I already consider the Internet my auxiliary brain. I embrace the idea of developing a symbiotic relationship with machines like the Six Million Dollar Man. If my mind remains alert but it becomes difficult to get my body to a toilet or shower, I will want a robot helper. And if I live alone I will accept robotic conversation, but what does that mean? Is that any less pathetic than a horny young man cozying up to a lifelike doll? I don’t know.
We do know that people would talk for hours with Eliza like programs, reflecting how deep our need for communication. Why does Deckard go off with Rachel in Blade Runner? Why do audiences accept that so readily as a happy ending? Why does Monica love David so much in A.I. Artificial Intelligence the movie? Why are dogs and cats considered as human replacements by so many people?
The implication of the concept of sexbots opens up a huge reservoir of psychological and philosophical questions. If men or women would accept a robot lover as a human substitute what does it say about our real needs? Are we so easily fooled? Do we want so little that manufactured love could easily replaced human love? Or do real people come with so much baggage that we just prefer getting exactly what we want to order?

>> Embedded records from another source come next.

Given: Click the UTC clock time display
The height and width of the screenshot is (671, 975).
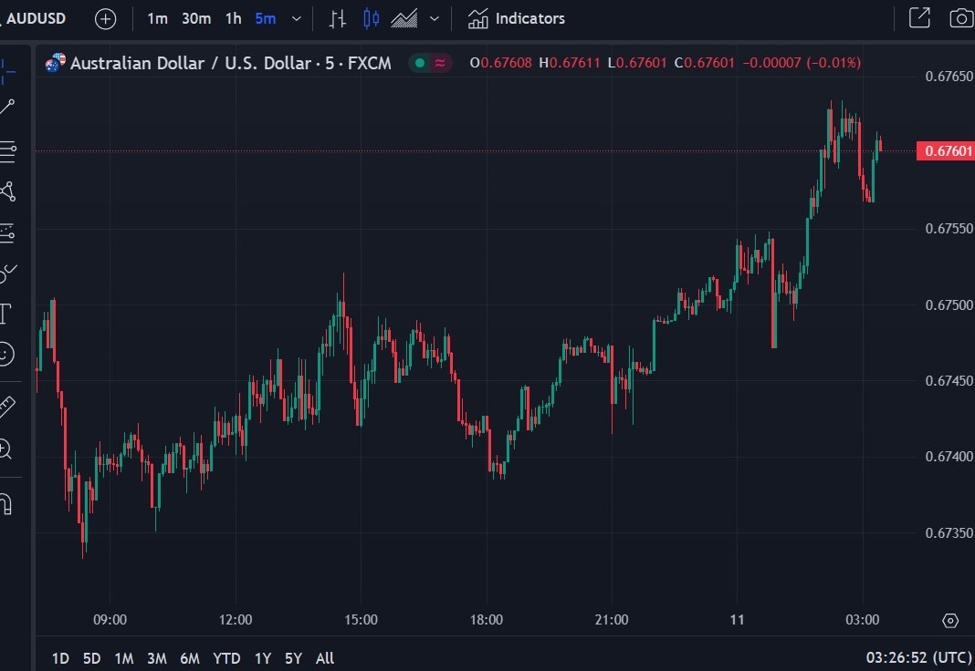Looking at the screenshot, I should [x=917, y=658].
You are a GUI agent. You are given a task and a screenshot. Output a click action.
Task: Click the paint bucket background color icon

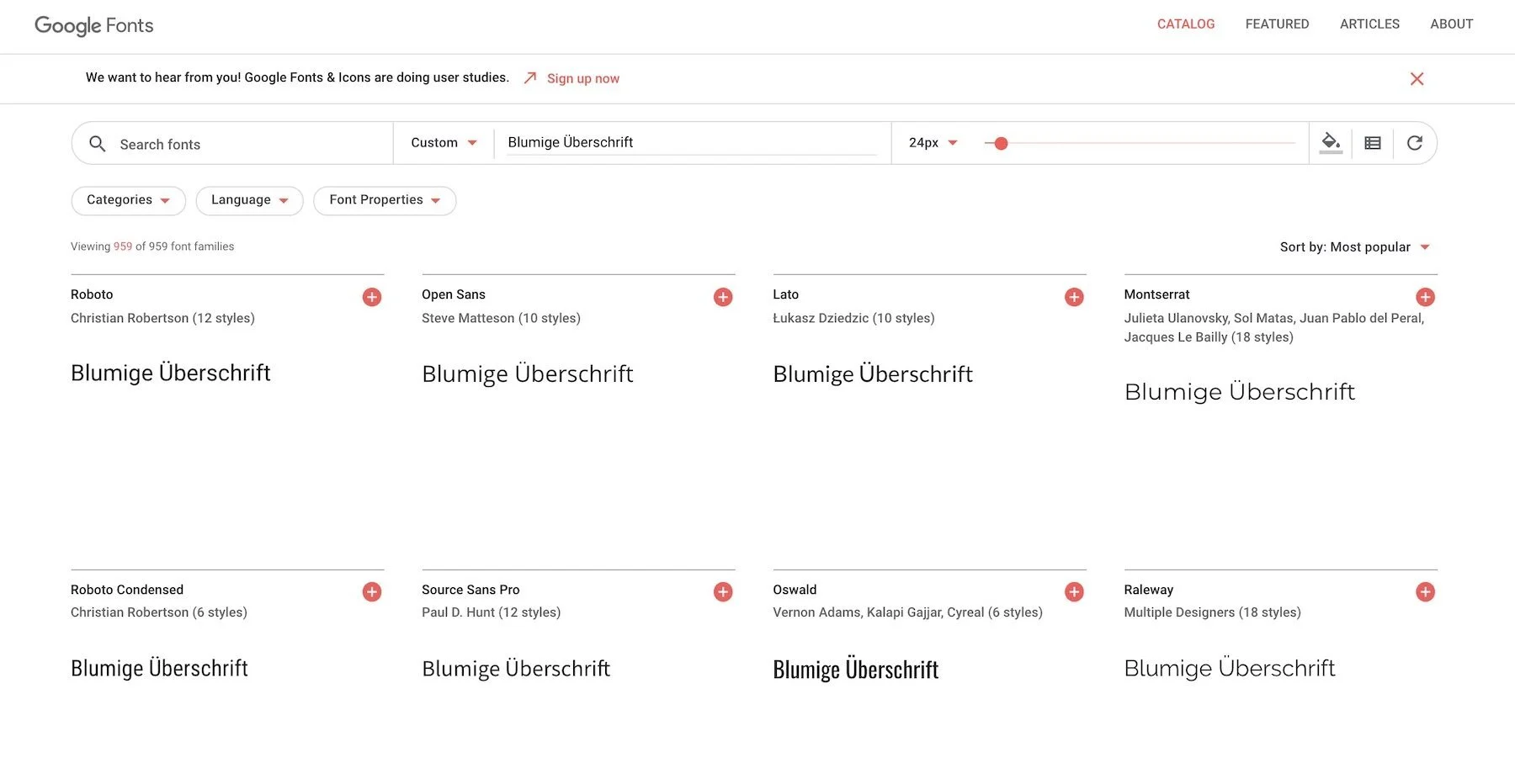(1331, 143)
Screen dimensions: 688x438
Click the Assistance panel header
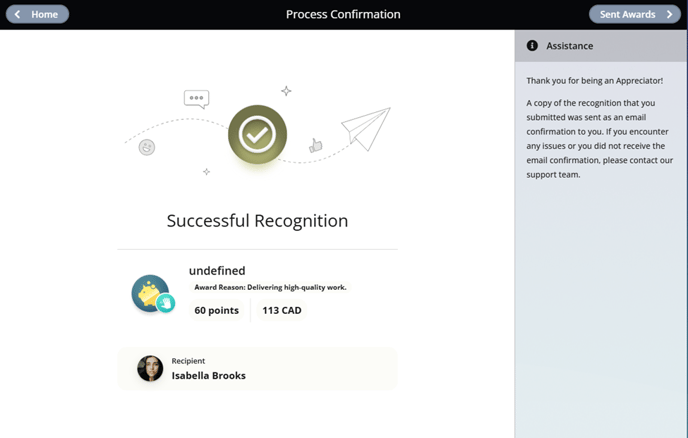click(601, 46)
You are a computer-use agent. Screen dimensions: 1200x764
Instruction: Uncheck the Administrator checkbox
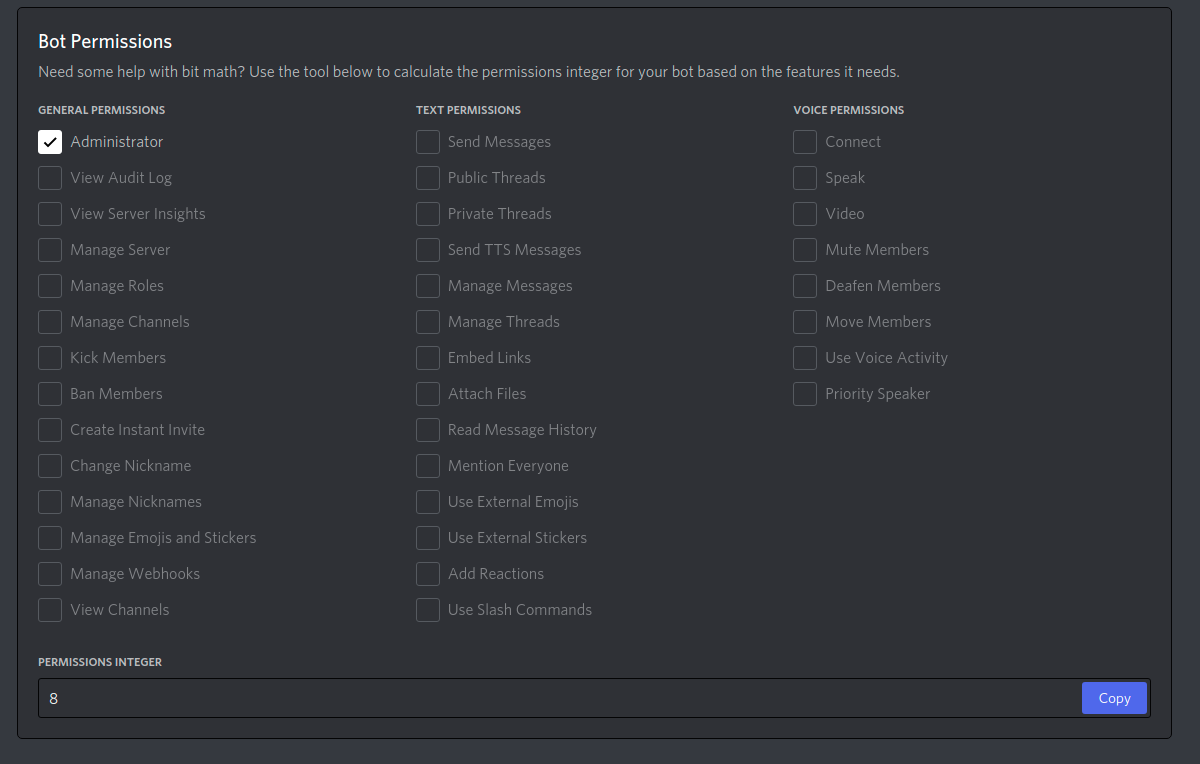click(x=50, y=142)
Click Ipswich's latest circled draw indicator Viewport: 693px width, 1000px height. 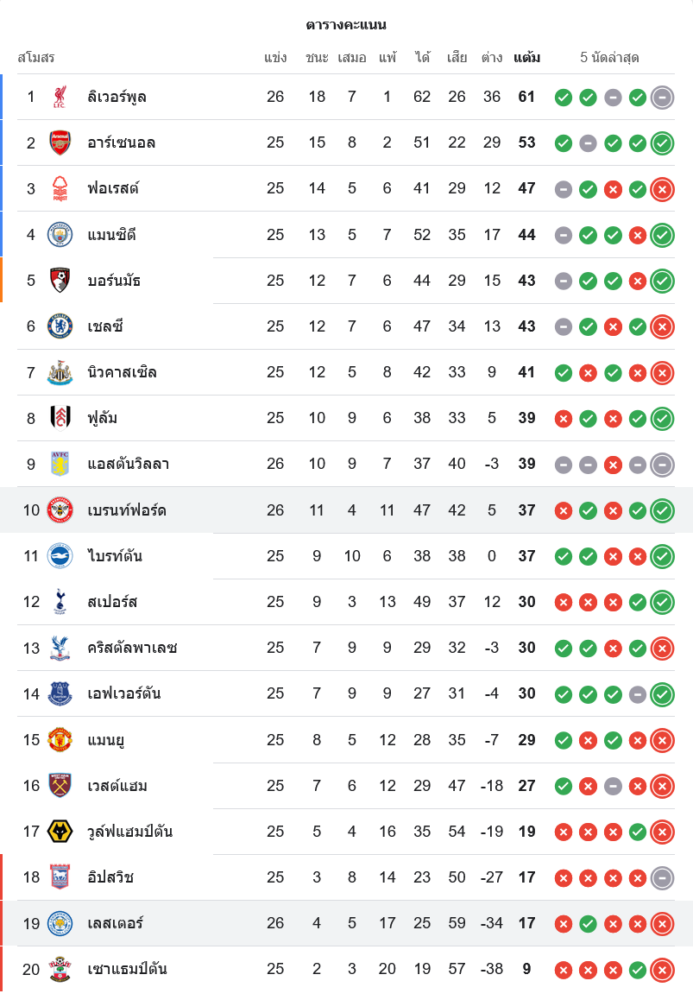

I think about the trends in our society. So many people prefer to live alone, whereas just a century ago we lived in crowded homes with two and three generations of people. I see so many kids withdrawn into their iPod earphones, or playing solitary computer games, or communicating with other people via texting. We prefer the companionship of televisions and computers over real people. Isn’t that odd? Or is it? To answer that question requires understanding what we really want.